Procedure
The traditional incision approach of vasectomy involves numbing of the scrotum with local anesthetic (although some men's physiology may make access to the vas deferens more difficult in which case general anesthesia is recommended) after which a scalpel is used to make two small incisions on each side of the scrotum at a location that allows the surgeon to bring each vas deferens to the surface for excision. The vasa deferentia are cut (sometimes a piece removed), separated and then at least one side is sealed by ligating (suturing), cauterizing (electrocauterization), or clamping. There are several variations to this method that improve healing, effectiveness and help mitigate long-term pain such as post-vasectomy pain syndrome (PVPS)
- No-Scalpel vasectomy: Also known as a "key-hole" vasectomy, in which a sharp hemostat (as opposed to a scalpel) is used to puncture the scrotum (scrotal sac). This method has come in to widespread use as the resulting smaller "incision" or puncture wound typically limits bleeding and hematomas. Also the smaller wound has less chance of infection, resulting in faster healing times compared to the larger/longer incisions made with a scalpel. The surgical wound created by the No-Scalpel method usually does not require stitch(es).
- Open-Ended vasectomy: The testicular end of the vas deferens is not sealed, which allows continued streaming of sperm into the scrotum. This method may avoid testicular pain as a result of increased back-pressure in the epididymis. Studies suggest that this method may reduce long-term complications such as Post-vasectomy pain syndrome.

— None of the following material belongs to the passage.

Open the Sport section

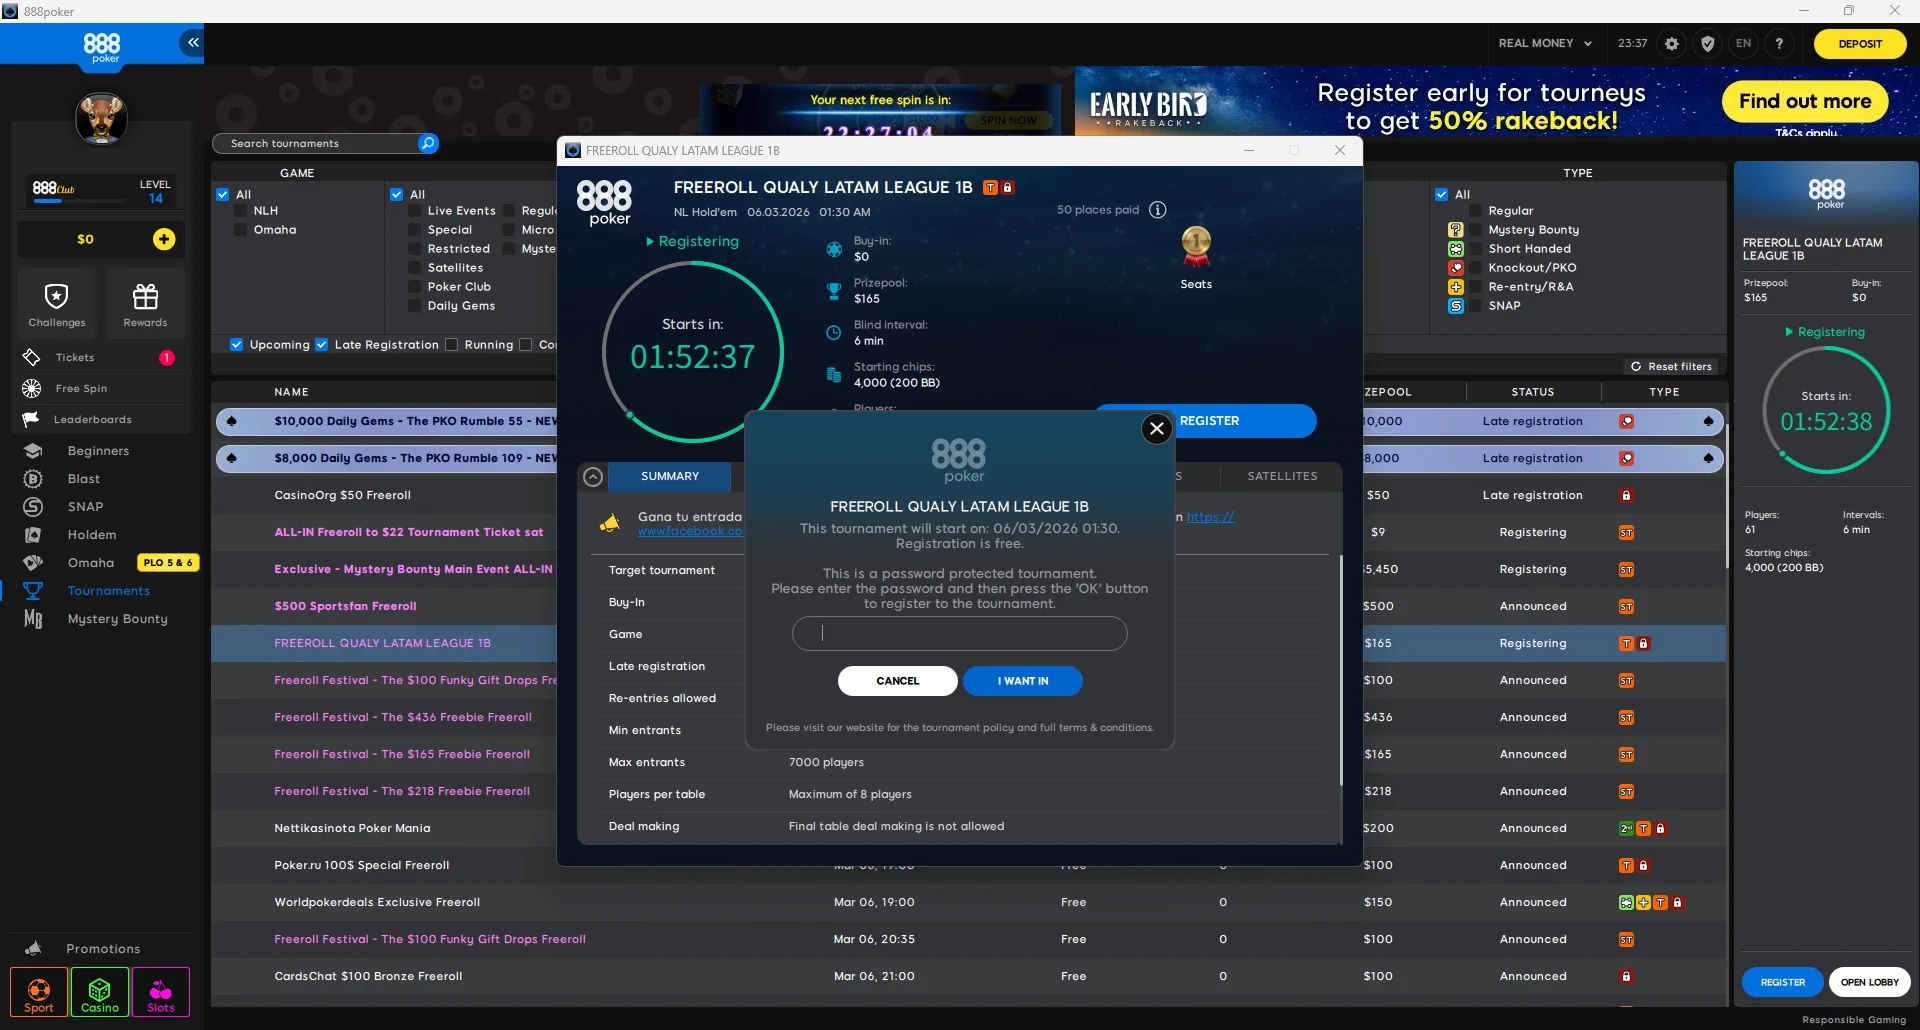pyautogui.click(x=38, y=992)
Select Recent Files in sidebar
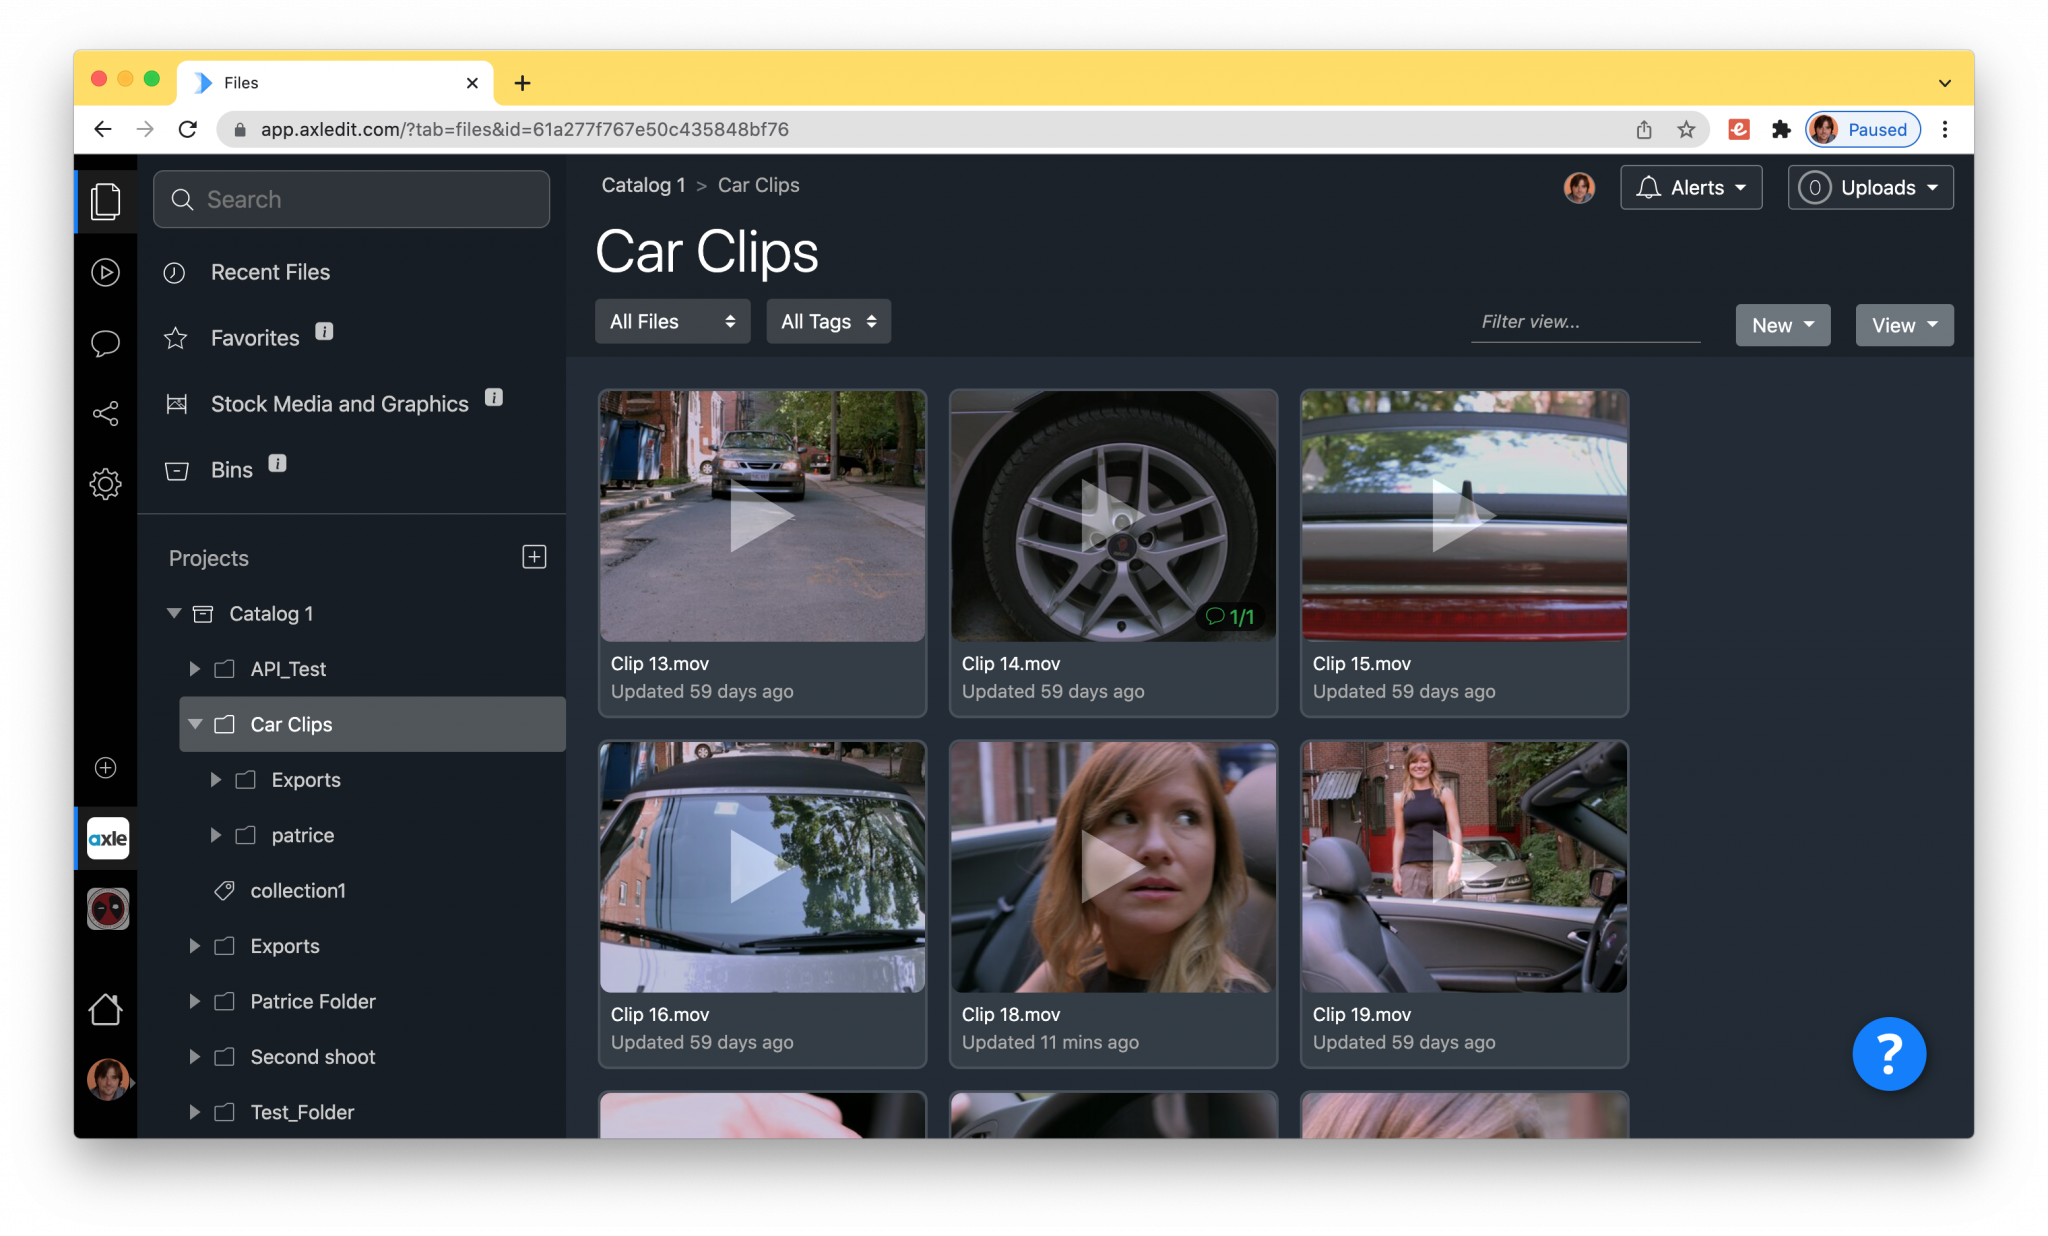The width and height of the screenshot is (2048, 1236). [270, 272]
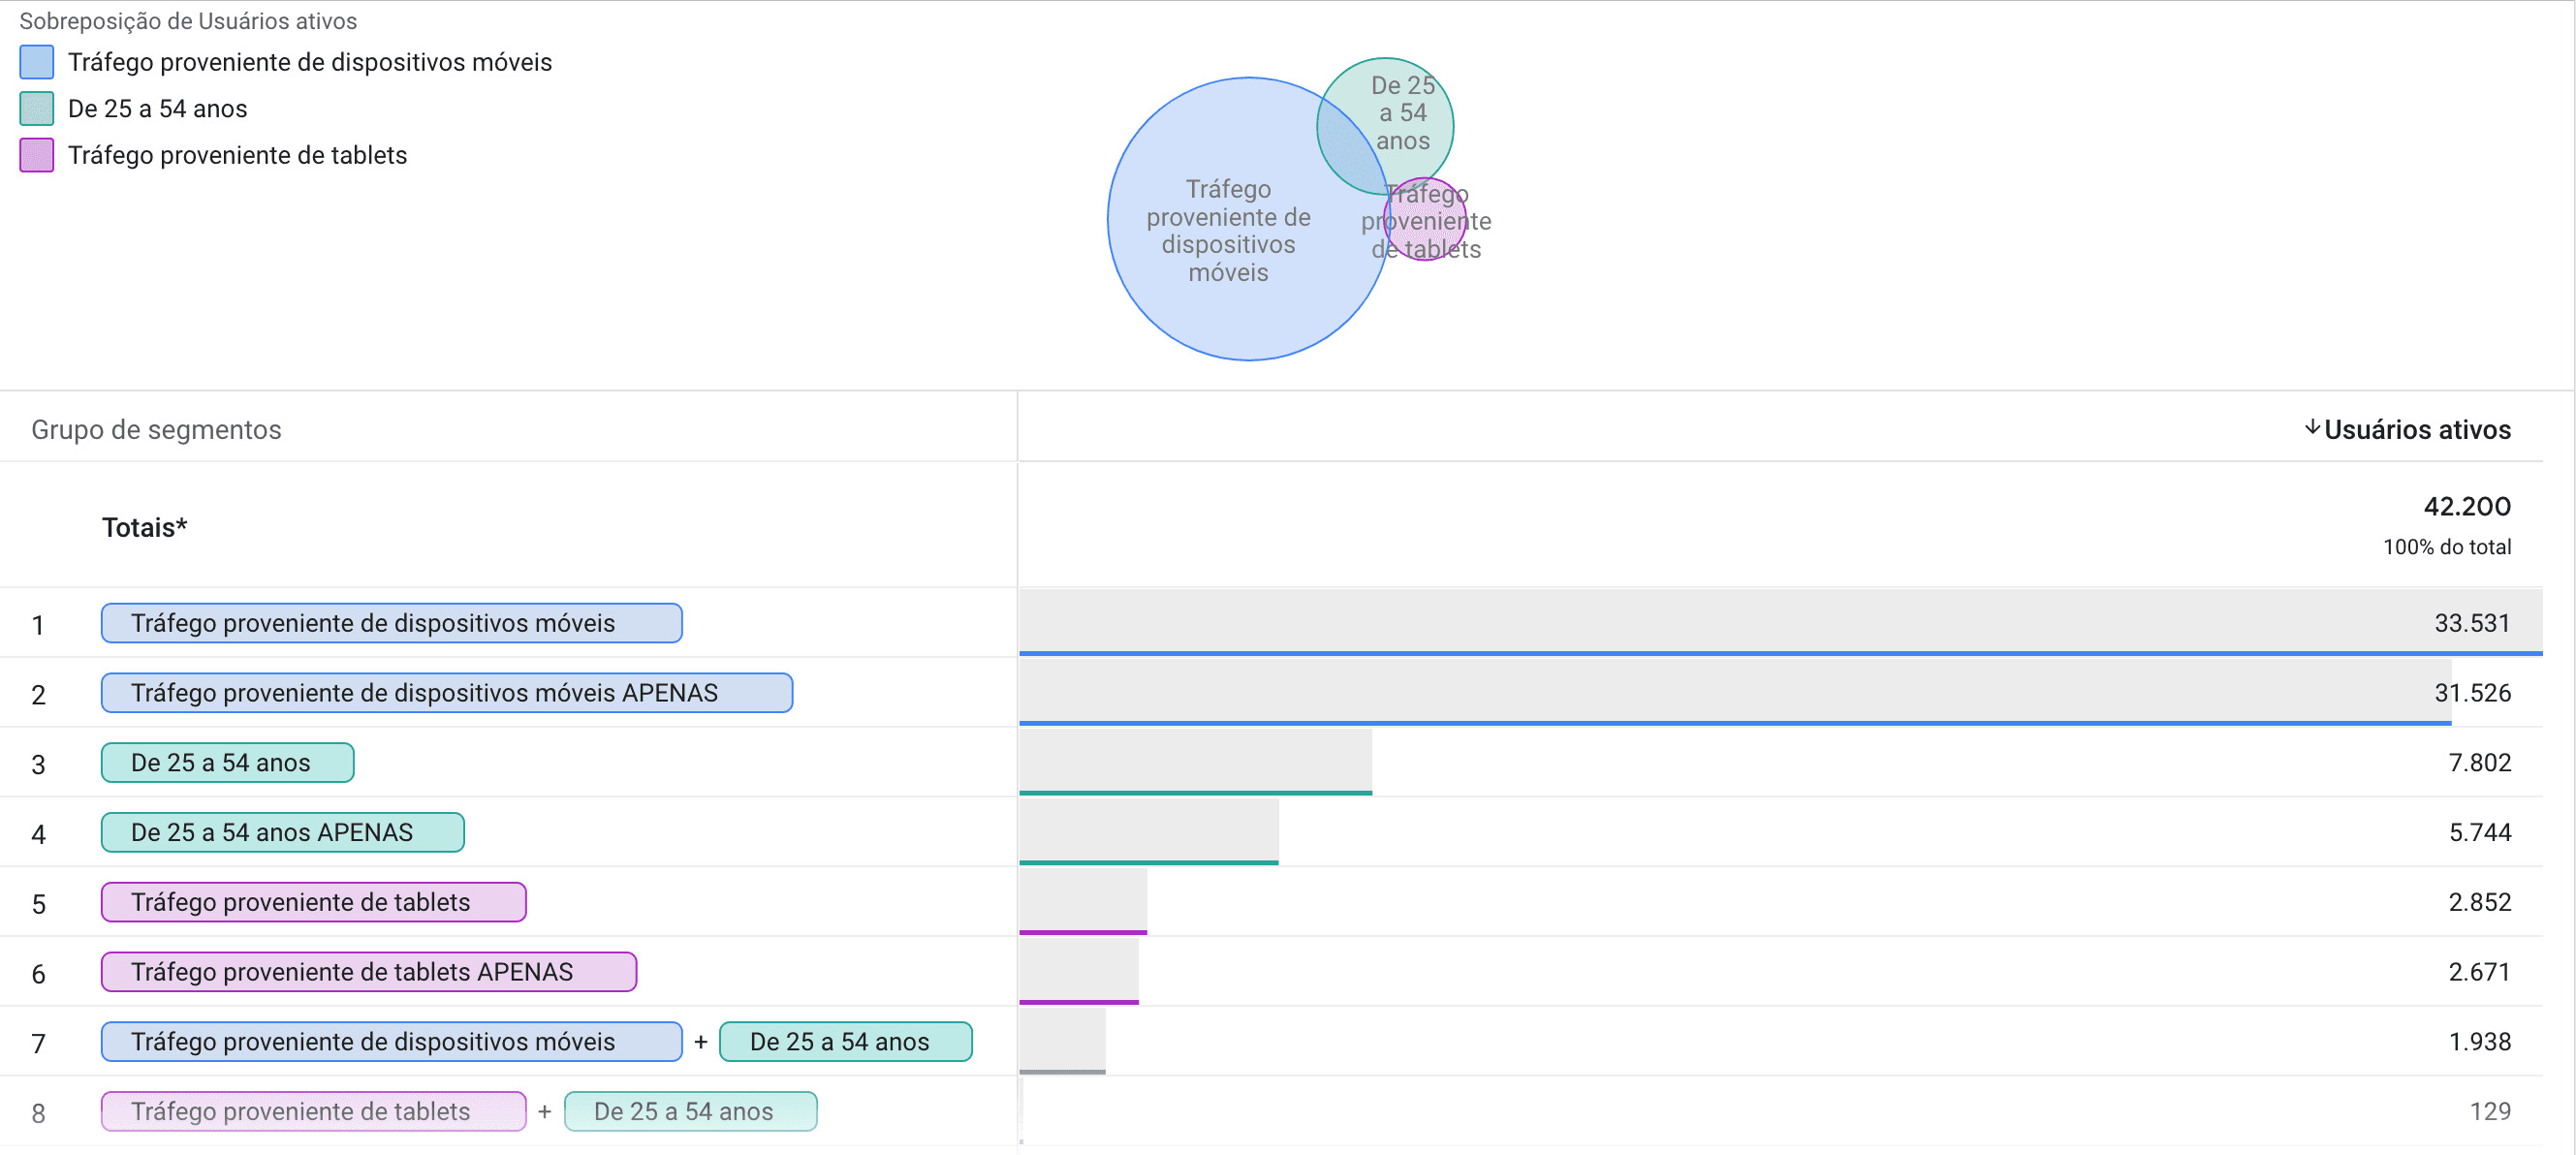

- No-Needle anesthesia: Fear of needles for injection of local anesthesia is well known. In 2005, a method of local anesthesia was introduced for vasectomy which allows the surgeon to apply it painlessly with a special jet-injection tool, as opposed to traditional needle application. The numbing agent is forced/pushed onto and deep enough into the scrotal tissue to allow for a virtually pain-free surgery. Initial surveys show a very high satisfaction rate amongst vasectomy patients. Once the effects of no-needle anesthesia take effect, all other aspects of the vasectomy surgery remain the same.
- Fascial Interposition: Recanalization of the vas deferens is a known cause of vasectomy failure(s). Fascial Interposition ("FI") helps to prevent this type of failure, increasing the overall success rate of vasectomy. FI is the positioning of the prostatic "receiving" end of the vas deferens to the outside of the fascial sheath while leaving the testicular end within the confines of the fascia. The Fascia is a fibrous protective sheath that surrounds the vas deferens. This method, when combined with intraluminal cautery (one or both sides of the vas deferens), has been shown to increase the success rate of vasectomy procedures.
- Vas Irrigation: Injections of sterile water or euflavine (which kills sperm) in to the distal portion of the vas at the time of surgery brings about a near-immediate sterile (azoospermatic) condition. The use of euflavine did however, decrease time (or, number of ejaculations) to azoospermia vs. the water irrigation by itself. This additional step in the vasectomy procedure, (and similarly, fascial interposition), has shown positive results but is not as prominent in use, given the fact that few surgeons offer it as part of their vasectomy procedure.